As the summer heat begins to creep in, the month of May brings Hydrangeas, Lavender and Roses. The soft purple of the Lavender contrasts nicely with the bright, lemon yellow blossoms of the Golden Rain Tree. The flowers of the tree are accompanied by air-filled fruits that are often said to resemble Japanese lanterns.
In June you can begin to see Crossvine, Mimosas, and Oleander. The Mimosas call to mind the brunch beverage with their froth of yellow flowers, and while the Oleander blooms are beautiful, they are also deadly. Touching the plant can cause skin irritation, and their leaves are toxic if ingested. But as long as visitors do not mistake the gardens for a brunch buffet, there is no cause for concern.
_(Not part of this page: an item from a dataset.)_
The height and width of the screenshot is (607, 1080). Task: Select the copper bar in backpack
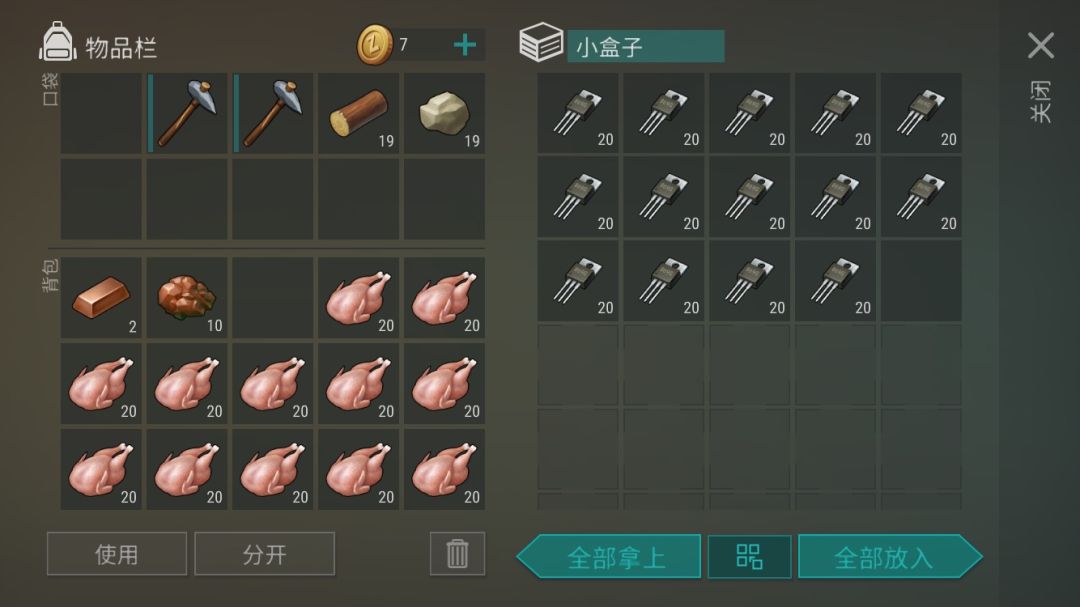point(101,298)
In addition to familiar summer traditions like barbecues, fireworks and days at the lake, July welcomes classics such as Black-Eyed Susans, Hibiscus, Crape Myrtles, Elephant Ears, and Castor Beans. The vivid bursts of magenta in the dark green foliage of the Crape Myrtles is striking and somehow welcoming. It is always fun to tell small children that the luscious, dramatic leaves that they see sprouting from the ground are called Elephant Ears. They make you feel like you are in the jungle and an elephant could be just around the corner.
The August heat is hard to beat without a glass of lemonade and a visit to Hills & Dales. During this heatwave of a month, Angel’s Trumpet, Goldenrod, Seven Son Flower, and Sweet Autumn Clematis are just a few of the many blooms that make an appearance. Goldenrod does not cause seasonal allergies as many people believe. On the contrary, this wild plant has many well-known healing properties, and there is something innately summer-like in its golden color.
September continues to host beauties like Angel’s Trumpet, Castor Bean, Firespike, and Seven Son Flower. So if you missed them the month before, or simply could not get enough of them, they are still around for your enjoyment. During this month, the best sign that cooler weather is on its way is the drifts of brilliant red Spider Lilies that some people call September’s siren.
With the turning of the leaves in October comes Sasanqua, Tea Olive, and the Chinese Tea Shrub. These are some of the most fragrant plants, and the Chinese Tea Shrub yields tea oil that makes most traditional caffeinated teas.
November continues to host Anthuriums, Begonias, Sasanqua and Camellias, but it also welcomes the colorful changes in the Gingko tree. Despite its legendary smell, the Ginkgo is a living fossil. This means that it has remained virtually unchanged for millions of years. Obviously, the Gingko tree at Hills & Dales is not millions of years old, but it is still an interesting link in botany history.
Hills & Dales ushers the year to a close with Winterberry and Poinsettias. Anyone who grew up with these bright red flowers in their living room during the holidays should feel right at home in the gardens during this month. Equally beautiful this time of year is the lovely Nandina or heavenly bamboo, a poisonous plant native to eastern Asia that can be very invasive. The red fruited Nandina is prized for Christmas decorations this time of year but the rare yellow berried form is the real treasure.
No matter if you are able to visit once or twelve times a year; there is always something beautiful to see in the gardens at Hills & Dales Estate. From the beautiful design of the historic mansion to the glass cocoon of the greenhouse, the estate has something for every season, and in honor of Sarah Ferrell, there is always something in bloom.